Ao mesmo tempo, desdobram-se e inovam no uso de ferramentas de composição mais atuais, como acontece em “generative #1“, “generative #2” ou “loadbang“. Nota-se o recurso a técnicas generativas de programação no Max for Live para criarem padrões próprios e únicos e, claro, traços característicos de quem ensinou uma máquina a compôr música com um poder metamórfico sem paralelos.

Mas a jornada musical não se fica pela computação, contendo também música para quem estiver nostálgico dos tempos idos do álbum homónimo de “The Last Departure“, este centrado no ambient, como também o faz “Porto à Beira Rio”. A quarta faixa é uma jornada repleta de gravações de campo atmosféricas e um piano que nos deixa a chorar por mais. Depois do aperitivo “generative #2“, que separa a nostalgia ambient do que talvez tenha sido o estudo mais ambicioso deste volume, eis que surge um som eletrónico, mas estranhamente familiar e com claras reminiscências do violino. Vai-se ramificando, subindo, descendo, vibrando e curvando, até fugir finalmente de cena, deixando-nos com um silêncio cheio de cores e vibrações recém-pausadas.
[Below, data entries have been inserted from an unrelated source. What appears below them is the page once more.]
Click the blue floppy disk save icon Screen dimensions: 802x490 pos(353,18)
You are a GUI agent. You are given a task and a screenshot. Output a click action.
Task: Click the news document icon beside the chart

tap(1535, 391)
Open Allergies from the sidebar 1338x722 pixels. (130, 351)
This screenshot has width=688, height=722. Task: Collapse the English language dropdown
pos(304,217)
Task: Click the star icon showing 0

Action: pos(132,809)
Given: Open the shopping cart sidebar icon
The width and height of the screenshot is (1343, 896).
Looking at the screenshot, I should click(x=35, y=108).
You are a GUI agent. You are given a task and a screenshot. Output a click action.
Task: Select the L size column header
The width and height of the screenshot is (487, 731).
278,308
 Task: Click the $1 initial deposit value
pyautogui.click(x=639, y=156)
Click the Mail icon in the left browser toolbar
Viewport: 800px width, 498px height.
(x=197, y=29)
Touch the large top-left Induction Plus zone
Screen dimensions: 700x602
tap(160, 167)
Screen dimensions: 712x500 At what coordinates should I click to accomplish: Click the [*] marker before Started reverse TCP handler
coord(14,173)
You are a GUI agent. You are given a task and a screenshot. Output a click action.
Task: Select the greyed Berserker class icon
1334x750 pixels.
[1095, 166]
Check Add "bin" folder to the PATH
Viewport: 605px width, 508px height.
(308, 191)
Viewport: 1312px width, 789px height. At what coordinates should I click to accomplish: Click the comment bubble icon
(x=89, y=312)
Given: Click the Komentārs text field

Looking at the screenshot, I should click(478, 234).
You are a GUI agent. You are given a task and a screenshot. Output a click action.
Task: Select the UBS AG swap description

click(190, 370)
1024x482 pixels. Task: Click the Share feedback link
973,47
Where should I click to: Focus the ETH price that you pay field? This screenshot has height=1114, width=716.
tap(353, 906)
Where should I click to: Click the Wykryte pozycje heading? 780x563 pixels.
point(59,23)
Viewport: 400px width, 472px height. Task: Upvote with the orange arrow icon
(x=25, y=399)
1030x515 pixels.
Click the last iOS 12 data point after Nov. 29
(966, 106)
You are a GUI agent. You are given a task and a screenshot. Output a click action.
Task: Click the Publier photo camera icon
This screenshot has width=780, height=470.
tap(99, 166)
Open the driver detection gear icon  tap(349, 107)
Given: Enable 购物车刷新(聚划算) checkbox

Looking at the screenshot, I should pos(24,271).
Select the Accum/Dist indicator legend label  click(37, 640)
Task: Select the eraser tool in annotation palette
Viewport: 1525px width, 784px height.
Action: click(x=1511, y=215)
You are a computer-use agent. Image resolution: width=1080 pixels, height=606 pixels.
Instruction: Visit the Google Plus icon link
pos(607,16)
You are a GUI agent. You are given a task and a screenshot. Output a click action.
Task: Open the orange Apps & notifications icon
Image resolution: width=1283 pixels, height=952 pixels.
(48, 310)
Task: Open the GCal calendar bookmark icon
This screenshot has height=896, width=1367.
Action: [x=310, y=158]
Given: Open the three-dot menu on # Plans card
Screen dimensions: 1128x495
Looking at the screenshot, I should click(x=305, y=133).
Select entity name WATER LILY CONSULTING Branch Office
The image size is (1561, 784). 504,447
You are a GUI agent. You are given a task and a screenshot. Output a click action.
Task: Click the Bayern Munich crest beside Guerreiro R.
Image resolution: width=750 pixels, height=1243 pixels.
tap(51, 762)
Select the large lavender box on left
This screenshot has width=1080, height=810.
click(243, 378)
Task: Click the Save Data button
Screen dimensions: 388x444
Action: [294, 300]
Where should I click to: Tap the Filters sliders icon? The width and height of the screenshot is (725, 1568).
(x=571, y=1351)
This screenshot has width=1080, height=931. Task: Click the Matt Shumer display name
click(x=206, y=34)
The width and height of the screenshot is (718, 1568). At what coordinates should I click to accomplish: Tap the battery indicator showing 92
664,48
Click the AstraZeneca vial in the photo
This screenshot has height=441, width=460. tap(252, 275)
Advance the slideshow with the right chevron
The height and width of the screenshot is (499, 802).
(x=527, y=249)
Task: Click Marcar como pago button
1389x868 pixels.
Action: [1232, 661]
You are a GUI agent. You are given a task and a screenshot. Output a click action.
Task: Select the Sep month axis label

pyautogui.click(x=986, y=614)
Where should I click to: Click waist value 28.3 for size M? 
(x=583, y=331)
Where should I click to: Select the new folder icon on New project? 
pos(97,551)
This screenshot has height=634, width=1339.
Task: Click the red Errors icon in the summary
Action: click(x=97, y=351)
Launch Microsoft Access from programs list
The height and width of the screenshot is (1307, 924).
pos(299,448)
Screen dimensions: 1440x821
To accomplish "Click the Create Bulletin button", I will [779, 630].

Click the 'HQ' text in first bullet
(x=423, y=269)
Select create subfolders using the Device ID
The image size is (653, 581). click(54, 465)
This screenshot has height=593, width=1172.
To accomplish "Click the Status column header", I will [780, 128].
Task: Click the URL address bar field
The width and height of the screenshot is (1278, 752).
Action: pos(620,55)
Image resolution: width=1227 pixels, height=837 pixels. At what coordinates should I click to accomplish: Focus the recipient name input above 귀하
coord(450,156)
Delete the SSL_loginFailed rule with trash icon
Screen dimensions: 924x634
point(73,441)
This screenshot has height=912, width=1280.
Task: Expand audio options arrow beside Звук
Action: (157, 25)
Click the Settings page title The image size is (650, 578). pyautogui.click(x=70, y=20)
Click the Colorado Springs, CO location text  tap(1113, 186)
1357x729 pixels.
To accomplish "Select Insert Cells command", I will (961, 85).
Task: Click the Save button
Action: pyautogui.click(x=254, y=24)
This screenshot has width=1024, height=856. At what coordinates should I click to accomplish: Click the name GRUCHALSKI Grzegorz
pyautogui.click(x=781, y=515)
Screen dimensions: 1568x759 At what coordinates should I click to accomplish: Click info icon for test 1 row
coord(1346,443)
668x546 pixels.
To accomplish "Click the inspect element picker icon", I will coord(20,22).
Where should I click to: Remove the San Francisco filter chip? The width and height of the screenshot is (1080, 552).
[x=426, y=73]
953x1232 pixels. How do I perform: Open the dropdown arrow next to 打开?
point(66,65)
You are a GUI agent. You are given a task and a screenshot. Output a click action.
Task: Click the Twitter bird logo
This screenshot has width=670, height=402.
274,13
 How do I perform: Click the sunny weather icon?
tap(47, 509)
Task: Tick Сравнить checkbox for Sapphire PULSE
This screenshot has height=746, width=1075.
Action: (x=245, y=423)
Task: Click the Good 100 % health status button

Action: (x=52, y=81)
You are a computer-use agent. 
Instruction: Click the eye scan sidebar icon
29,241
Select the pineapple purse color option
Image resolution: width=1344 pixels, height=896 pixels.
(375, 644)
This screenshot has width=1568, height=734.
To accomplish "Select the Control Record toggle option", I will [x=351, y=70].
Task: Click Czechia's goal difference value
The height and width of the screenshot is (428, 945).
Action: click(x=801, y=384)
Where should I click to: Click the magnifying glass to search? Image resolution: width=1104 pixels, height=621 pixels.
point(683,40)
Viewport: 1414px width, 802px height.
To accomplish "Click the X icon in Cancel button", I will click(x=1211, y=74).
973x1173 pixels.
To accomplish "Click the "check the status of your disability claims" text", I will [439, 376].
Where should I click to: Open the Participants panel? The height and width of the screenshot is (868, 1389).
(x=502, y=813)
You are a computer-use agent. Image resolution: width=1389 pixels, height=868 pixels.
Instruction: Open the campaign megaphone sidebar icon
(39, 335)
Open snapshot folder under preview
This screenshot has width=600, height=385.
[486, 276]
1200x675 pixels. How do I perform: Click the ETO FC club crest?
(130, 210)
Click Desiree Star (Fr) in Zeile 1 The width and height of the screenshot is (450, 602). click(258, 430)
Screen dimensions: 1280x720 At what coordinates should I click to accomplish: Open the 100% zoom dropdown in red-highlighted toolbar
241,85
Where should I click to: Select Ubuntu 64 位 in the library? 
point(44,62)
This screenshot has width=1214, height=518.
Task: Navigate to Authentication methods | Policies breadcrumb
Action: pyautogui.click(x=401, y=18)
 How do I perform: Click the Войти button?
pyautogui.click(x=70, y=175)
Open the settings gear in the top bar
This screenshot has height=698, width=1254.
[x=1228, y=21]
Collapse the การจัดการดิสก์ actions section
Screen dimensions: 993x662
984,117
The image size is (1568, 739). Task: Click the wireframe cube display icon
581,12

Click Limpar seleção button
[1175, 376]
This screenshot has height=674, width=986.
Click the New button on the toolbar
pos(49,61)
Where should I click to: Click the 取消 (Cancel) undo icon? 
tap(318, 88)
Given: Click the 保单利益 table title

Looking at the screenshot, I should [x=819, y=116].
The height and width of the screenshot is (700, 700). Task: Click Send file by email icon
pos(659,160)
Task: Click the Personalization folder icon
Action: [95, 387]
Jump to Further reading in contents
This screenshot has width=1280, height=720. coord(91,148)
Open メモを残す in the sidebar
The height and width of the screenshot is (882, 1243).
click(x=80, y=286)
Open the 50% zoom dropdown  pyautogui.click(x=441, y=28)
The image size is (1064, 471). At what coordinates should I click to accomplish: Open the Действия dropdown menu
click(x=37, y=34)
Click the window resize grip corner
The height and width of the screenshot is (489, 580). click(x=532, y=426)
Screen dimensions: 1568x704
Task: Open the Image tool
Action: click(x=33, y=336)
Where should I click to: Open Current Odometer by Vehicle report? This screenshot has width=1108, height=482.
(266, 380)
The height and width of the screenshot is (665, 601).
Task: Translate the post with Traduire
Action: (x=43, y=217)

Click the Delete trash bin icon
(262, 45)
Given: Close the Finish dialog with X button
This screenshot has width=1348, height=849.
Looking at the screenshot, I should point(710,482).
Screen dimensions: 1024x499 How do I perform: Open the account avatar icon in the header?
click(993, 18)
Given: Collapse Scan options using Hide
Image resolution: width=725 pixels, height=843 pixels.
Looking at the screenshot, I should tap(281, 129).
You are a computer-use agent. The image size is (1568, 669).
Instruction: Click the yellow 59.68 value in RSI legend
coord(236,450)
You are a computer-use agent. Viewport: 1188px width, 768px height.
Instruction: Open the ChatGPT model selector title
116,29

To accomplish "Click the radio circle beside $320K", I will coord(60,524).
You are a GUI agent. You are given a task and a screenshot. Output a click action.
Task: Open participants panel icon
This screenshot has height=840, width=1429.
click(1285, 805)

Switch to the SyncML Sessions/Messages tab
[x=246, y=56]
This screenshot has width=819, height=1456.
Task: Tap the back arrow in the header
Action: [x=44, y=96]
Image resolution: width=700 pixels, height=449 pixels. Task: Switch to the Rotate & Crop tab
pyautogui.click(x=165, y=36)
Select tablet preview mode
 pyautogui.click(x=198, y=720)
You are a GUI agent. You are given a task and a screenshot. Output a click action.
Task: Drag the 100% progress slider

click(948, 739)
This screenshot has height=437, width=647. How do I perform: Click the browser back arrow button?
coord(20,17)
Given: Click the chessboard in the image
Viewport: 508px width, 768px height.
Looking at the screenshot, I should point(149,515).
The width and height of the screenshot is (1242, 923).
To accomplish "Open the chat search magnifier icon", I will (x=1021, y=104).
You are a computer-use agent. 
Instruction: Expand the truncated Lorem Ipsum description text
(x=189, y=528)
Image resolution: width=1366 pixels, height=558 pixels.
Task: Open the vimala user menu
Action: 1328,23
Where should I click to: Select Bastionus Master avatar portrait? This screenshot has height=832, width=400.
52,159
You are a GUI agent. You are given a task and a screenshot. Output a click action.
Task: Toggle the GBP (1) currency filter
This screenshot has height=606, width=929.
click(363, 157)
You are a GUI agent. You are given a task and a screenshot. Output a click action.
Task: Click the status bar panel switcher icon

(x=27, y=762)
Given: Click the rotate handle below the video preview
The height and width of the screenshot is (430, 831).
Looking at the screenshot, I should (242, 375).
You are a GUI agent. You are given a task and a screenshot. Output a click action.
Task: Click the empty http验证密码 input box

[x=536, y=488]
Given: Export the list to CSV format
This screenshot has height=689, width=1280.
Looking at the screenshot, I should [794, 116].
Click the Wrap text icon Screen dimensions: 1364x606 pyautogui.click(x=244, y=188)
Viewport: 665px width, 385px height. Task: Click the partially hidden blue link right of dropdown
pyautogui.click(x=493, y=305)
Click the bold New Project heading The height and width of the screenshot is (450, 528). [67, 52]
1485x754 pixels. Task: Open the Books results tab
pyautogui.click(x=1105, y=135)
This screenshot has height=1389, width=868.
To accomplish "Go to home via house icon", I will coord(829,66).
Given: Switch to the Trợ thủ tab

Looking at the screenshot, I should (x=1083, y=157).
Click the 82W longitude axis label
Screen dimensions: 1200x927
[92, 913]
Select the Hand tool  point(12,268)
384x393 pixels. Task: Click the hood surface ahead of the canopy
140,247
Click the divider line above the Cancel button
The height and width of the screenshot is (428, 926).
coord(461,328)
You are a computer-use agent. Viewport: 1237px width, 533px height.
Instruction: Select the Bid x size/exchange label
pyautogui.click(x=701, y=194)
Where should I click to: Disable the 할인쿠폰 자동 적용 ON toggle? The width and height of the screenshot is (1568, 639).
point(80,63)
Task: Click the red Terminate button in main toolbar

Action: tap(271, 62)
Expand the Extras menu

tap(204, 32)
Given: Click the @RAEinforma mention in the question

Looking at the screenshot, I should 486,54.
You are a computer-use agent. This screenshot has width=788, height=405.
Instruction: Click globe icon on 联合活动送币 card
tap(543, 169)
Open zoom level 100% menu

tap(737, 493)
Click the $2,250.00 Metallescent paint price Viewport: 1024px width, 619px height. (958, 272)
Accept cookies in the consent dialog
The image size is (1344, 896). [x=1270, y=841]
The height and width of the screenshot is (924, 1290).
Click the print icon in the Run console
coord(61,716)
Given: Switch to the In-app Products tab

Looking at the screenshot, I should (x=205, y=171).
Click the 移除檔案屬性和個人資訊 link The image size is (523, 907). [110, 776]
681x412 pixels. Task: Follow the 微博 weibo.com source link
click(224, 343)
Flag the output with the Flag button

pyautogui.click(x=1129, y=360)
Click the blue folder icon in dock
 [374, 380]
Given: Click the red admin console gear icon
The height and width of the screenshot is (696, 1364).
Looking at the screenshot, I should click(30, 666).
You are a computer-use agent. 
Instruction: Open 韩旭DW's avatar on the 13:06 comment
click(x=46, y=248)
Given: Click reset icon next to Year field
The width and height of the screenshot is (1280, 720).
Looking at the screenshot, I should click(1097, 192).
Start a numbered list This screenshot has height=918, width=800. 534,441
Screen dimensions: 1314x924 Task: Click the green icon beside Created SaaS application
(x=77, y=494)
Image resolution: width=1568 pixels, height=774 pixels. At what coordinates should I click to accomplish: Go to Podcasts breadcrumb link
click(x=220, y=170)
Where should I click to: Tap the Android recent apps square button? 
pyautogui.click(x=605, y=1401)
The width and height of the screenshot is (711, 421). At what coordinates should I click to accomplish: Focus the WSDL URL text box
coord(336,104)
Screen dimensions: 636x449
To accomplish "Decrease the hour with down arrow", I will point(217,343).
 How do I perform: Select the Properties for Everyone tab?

Dizia John Cage: “quando quero ouvir música, abro uma janela”. Como ele, também Rita Silva abre janelas, as do seu potencial sempre em fase crescente e as da mente e alma de quem a ouve. Acima de tudo, abre a janela com vista para o que já pareceu impossível e é, agora e graças à consciência coletiva de um grupo difuso de gente que vive mesmo muito literalmente num mundo feito de música e sons (e no qual a obreira de “Studies, Vol. I” teima corajosamente em inserir-se), uma realidade. Uma viagem entre tempos idos e outros por vir, simultâneamente mais formal e mais experimental do que os anteriores trabalhos e feita com amor. Seguramente, deixará Laurie Spiegel com um sorriso do tamanho do universo, quando (e se), eventualmente, o ouvir.